• **Problem details**:
From the post about gas tank skid plates, quote word for word the part that opens with the words containing "Based on inspiration" and closes with "(pro or con).".

┌─ Page extract

It appears that the 26 gallon gas tank skid made by either RCI (first photo) or BudBuilt (second photo) would fit on the Sequoia with minor or no modifications. My Sequoia has the same 4 threaded mounting points on the frame as used by these skid plates. I have not yet confirmed whether they are in the exact same physical orientation, however. Has anyone put either of these gas tank skid plates on a Sequoia?

The P&P Engineering skid plate assembly for the Tundra with 38 gallon gas tank (3rd photo) is an example with continuous coverage. Because the front of the larger gas tank is directly behind the Tundra transfer case, the P&P transfer case skid (4th photo) spans directly between the transmission cross member and the gas tank skid. Photos are from:

https://p-p-engineering.myshopify.com/collections/toyota

https://www.tundras.com/threads/p-p-engineering-tundra-skid-plates.11041/

Based on inspiration from the P&P design, it seems to me that a similar continuous bridging transfer case skid for the Sequoia could be adapted to the RCI or BudBuilt gas tank skids. Please post any comments or suggestions (pro or con).

└─
┌─ Data rows

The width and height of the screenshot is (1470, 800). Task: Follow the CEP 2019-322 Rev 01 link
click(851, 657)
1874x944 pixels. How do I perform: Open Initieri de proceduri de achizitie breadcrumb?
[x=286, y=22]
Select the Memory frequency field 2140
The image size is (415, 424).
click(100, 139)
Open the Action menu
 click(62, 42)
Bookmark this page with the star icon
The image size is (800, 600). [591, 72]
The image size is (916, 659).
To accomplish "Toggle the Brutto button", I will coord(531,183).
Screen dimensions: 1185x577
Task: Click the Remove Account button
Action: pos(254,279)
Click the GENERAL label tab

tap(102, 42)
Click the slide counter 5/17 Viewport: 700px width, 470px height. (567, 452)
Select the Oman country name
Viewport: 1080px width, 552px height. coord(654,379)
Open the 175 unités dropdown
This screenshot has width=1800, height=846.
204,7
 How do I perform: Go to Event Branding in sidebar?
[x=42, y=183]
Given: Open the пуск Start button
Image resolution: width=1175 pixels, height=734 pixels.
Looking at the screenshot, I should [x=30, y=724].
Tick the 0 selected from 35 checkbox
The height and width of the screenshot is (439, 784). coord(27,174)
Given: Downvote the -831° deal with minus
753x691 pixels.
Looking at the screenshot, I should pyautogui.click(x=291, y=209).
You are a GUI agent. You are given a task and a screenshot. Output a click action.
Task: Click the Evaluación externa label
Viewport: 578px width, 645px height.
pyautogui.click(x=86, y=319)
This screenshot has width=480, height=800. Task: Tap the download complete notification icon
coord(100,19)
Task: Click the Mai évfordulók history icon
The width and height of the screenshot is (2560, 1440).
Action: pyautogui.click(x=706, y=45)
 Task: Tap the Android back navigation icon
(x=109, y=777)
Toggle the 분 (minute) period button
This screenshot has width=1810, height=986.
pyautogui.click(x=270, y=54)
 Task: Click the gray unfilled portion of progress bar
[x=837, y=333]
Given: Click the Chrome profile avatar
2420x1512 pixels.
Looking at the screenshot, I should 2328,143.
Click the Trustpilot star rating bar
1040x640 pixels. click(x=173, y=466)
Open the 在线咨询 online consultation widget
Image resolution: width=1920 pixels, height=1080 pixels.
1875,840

└─

• **Response to this exercise**:
Based on inspiration from the P&P design, it seems to me that a similar continuous bridging transfer case skid for the Sequoia could be adapted to the RCI or BudBuilt gas tank skids. Please post any comments or suggestions (pro or con).